Exercise prompt –
Reproduce the material between the line holding "Task: Click the red 796.78 sell price button" and the line holding "will click(76, 16).", inclusive, without changing a character.

-- Start --

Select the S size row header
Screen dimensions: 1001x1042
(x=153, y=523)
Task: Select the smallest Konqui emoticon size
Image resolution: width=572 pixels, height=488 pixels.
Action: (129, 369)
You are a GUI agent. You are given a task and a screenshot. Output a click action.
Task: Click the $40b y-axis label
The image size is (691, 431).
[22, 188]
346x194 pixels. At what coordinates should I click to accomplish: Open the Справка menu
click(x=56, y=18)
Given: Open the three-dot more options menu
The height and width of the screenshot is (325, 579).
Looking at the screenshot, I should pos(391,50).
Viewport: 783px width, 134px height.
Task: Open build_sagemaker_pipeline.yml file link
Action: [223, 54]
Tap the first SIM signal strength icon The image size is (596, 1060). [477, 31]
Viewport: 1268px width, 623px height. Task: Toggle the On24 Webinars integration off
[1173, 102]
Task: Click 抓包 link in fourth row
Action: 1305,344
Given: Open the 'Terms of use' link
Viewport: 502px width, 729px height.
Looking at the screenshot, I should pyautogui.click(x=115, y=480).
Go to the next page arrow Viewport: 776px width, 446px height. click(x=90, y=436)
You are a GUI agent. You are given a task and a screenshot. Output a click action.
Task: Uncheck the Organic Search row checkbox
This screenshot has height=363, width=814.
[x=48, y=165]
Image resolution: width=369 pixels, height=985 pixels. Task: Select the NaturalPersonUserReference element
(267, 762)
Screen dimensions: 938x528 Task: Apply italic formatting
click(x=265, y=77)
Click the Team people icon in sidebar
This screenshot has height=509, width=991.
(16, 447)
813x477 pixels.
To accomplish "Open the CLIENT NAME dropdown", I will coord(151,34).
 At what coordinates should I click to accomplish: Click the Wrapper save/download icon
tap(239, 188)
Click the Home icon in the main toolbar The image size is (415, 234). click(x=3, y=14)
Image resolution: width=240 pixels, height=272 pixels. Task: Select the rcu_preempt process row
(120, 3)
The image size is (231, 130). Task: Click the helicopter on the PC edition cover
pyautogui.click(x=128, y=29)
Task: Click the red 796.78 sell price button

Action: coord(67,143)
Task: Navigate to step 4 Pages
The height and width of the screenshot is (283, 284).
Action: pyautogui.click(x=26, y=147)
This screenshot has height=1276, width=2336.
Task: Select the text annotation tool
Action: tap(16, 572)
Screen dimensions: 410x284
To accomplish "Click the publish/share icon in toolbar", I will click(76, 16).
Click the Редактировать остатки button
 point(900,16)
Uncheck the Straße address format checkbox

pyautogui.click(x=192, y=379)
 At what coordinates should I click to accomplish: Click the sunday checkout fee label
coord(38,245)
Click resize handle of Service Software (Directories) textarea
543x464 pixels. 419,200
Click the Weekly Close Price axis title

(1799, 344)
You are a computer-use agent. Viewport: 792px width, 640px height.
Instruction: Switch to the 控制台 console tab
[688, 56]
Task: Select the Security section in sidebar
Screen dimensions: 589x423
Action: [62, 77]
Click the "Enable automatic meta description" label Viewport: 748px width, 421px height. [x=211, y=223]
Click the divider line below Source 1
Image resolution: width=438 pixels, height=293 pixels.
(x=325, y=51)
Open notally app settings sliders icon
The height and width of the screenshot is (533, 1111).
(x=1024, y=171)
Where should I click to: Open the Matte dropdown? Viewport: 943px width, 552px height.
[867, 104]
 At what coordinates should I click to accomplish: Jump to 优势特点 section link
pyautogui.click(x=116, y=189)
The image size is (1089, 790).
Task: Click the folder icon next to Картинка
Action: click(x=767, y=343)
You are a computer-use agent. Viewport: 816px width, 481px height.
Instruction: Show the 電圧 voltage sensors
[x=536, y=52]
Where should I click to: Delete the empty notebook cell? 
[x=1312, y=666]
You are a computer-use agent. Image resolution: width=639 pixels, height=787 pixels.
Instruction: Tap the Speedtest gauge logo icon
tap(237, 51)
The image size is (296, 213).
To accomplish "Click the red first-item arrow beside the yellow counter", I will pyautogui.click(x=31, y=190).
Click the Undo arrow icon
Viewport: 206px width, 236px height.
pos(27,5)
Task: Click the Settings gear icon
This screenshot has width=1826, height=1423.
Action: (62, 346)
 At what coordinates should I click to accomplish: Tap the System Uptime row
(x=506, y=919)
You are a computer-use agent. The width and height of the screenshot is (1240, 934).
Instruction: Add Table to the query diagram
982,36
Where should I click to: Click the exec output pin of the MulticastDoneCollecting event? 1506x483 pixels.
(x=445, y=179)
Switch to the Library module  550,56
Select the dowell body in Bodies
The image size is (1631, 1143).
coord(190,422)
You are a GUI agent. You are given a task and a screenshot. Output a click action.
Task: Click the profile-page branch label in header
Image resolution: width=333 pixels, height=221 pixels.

-- End --

Correct answer –
Task: Click the red 796.78 sell price button

Action: coord(67,143)
Task: Navigate to step 4 Pages
The height and width of the screenshot is (283, 284).
Action: pyautogui.click(x=26, y=147)
This screenshot has height=1276, width=2336.
Task: Select the text annotation tool
Action: tap(16, 572)
Screen dimensions: 410x284
To accomplish "Click the publish/share icon in toolbar", I will click(76, 16).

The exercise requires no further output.